Instructions for the task – Restate word for word the line containing "This screenshot has width=783, height=440." and all remaining lines of the entries below.

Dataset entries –
┄┄┄┄┄┄┄┄┄┄┄┄┄┄┄┄┄┄┄┄
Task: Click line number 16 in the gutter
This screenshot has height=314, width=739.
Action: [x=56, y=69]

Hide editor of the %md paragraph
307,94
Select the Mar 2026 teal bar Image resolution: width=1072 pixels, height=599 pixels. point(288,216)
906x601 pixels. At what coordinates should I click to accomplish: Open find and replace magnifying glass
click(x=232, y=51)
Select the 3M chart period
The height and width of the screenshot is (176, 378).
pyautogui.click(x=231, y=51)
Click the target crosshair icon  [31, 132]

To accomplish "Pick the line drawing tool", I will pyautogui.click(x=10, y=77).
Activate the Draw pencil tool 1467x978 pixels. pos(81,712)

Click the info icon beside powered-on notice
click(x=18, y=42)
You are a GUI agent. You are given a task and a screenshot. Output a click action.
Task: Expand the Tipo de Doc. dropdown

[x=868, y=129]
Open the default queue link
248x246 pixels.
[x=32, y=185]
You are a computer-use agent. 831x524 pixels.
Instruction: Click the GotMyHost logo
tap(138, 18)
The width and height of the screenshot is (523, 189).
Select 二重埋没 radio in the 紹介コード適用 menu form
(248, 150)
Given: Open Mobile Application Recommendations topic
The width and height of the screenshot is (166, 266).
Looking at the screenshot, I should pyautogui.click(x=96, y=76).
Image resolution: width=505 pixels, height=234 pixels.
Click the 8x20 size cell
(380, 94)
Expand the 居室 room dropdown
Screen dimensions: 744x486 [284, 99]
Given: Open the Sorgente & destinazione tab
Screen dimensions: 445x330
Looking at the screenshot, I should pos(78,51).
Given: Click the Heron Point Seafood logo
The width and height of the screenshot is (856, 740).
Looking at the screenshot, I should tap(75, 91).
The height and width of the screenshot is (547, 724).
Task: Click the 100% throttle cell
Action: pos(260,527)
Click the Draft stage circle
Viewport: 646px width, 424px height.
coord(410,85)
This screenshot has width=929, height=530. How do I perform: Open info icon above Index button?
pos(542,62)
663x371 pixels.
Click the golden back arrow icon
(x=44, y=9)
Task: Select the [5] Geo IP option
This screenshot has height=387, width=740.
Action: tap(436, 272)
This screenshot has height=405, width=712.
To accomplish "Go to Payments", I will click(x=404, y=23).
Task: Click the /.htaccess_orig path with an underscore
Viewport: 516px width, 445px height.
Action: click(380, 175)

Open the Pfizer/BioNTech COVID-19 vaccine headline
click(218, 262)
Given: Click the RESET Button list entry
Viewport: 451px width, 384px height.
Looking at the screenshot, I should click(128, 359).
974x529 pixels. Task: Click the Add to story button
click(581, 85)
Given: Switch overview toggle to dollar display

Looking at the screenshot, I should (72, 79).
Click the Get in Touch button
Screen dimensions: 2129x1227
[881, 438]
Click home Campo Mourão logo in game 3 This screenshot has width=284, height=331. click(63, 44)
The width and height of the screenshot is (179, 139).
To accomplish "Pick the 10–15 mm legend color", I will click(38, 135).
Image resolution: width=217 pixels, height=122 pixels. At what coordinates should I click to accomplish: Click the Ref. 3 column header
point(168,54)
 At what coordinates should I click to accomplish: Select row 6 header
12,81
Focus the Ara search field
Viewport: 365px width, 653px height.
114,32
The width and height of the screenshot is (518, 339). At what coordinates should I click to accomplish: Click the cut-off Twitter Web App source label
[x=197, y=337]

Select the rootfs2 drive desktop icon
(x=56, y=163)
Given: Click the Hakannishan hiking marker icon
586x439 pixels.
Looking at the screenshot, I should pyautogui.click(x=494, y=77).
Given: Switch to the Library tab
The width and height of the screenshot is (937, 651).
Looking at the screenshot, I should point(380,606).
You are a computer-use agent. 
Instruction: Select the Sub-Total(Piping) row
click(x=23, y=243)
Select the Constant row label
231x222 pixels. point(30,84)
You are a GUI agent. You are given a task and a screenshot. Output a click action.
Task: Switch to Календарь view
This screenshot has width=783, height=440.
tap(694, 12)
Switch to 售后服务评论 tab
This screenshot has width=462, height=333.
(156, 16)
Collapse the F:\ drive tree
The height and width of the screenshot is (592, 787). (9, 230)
┄┄┄┄┄┄┄┄┄┄┄┄┄┄┄┄┄┄┄┄
Result of the exercise –
This screenshot has width=783, height=440.
tap(694, 12)
Switch to 售后服务评论 tab
This screenshot has width=462, height=333.
(156, 16)
Collapse the F:\ drive tree
The height and width of the screenshot is (592, 787). (9, 230)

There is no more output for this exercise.